It's my understanding that this should always be 0, but I haven't done any stats for a few years so I'm assuming I have forgotten something, however I haven't found anything online to the contrary.
http://www.stat.columbia.edu/~gelman...solutions2.pdf
The final form of the equation:
(0.5 * N(1 | 1,2^2)) / 0.5(N(1 | 1,2^2) + N(1 | 2,2^2))
which works out to ~.53.
Last edited by StrongPrior; 06-07-2017 at 01:09 PM.
Which piece do you believe should be zero? The final answer or one of the intermediate values?
I don't have emotions and sometimes that makes me very sad.
I was thinking that the evaluation for each term with a normal distribution should be 0, which would make the whole thing 0 or indeterminate. It simplifies to 1/(1+e^(-(y-1)/8)), but isn't it still a continuous distribution, which would mean the probability of any exact y is 0?
Last edited by StrongPrior; 06-07-2017 at 01:20 PM.

_INFORMATION SHOWN_:
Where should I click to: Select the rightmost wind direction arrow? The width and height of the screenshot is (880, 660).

* * *

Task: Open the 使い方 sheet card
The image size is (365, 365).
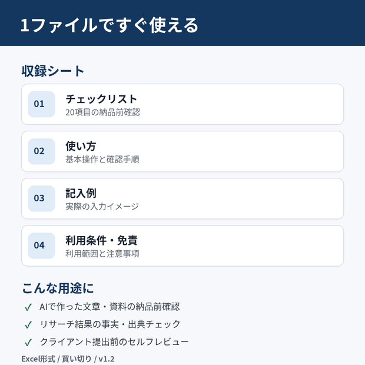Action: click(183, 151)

_THE REQUEST_:
Please copy out the forum thread above about the normal-distribution probability calculation word for word, from its first line to its last.

_EXERCISE RESPONSE_:
It's my understanding that this should always be 0, but I haven't done any stats for a few years so I'm assuming I have forgotten something, however I haven't found anything online to the contrary.
http://www.stat.columbia.edu/~gelman...solutions2.pdf
The final form of the equation:
(0.5 * N(1 | 1,2^2)) / 0.5(N(1 | 1,2^2) + N(1 | 2,2^2))
which works out to ~.53.
Last edited by StrongPrior; 06-07-2017 at 01:09 PM.
Which piece do you believe should be zero? The final answer or one of the intermediate values?
I don't have emotions and sometimes that makes me very sad.
I was thinking that the evaluation for each term with a normal distribution should be 0, which would make the whole thing 0 or indeterminate. It simplifies to 1/(1+e^(-(y-1)/8)), but isn't it still a continuous distribution, which would mean the probability of any exact y is 0?
Last edited by StrongPrior; 06-07-2017 at 01:20 PM.